→ Given request
Copy out the lines below verbatim, starting at the line containing "1232x973 pixels. Task: Click" and ending at the line containing "pos(733,537)".

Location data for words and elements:
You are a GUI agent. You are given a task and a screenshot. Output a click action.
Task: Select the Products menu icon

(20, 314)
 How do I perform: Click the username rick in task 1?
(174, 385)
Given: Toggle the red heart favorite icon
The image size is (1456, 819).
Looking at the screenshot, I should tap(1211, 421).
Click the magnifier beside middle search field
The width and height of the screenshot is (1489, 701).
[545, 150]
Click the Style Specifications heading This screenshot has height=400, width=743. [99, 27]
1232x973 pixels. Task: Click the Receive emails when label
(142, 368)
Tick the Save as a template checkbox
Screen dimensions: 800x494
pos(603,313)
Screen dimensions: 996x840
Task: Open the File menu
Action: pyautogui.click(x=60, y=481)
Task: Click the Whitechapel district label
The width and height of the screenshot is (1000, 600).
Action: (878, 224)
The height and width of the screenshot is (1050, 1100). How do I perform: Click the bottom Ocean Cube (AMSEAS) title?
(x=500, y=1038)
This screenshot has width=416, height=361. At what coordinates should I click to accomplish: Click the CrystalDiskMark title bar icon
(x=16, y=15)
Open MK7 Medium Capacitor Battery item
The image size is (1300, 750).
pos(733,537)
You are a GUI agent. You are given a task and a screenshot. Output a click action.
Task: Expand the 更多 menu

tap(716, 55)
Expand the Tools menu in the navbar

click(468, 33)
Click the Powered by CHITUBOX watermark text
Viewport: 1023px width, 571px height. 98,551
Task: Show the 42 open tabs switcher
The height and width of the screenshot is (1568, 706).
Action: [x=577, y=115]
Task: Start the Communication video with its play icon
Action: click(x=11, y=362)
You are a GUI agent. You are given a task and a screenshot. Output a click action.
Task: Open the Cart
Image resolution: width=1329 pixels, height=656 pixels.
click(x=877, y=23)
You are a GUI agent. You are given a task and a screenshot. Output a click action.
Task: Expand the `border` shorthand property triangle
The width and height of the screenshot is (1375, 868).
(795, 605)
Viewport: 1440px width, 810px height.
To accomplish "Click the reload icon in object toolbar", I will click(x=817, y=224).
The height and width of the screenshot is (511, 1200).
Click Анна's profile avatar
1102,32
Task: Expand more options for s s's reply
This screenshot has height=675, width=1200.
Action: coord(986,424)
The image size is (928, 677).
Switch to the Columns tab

→ Correct result
1232x973 pixels. Task: Click the Receive emails when label
(142, 368)
Tick the Save as a template checkbox
Screen dimensions: 800x494
pos(603,313)
Screen dimensions: 996x840
Task: Open the File menu
Action: pyautogui.click(x=60, y=481)
Task: Click the Whitechapel district label
The width and height of the screenshot is (1000, 600).
Action: (878, 224)
The height and width of the screenshot is (1050, 1100). How do I perform: Click the bottom Ocean Cube (AMSEAS) title?
(x=500, y=1038)
This screenshot has width=416, height=361. At what coordinates should I click to accomplish: Click the CrystalDiskMark title bar icon
(x=16, y=15)
Open MK7 Medium Capacitor Battery item
The image size is (1300, 750).
pos(733,537)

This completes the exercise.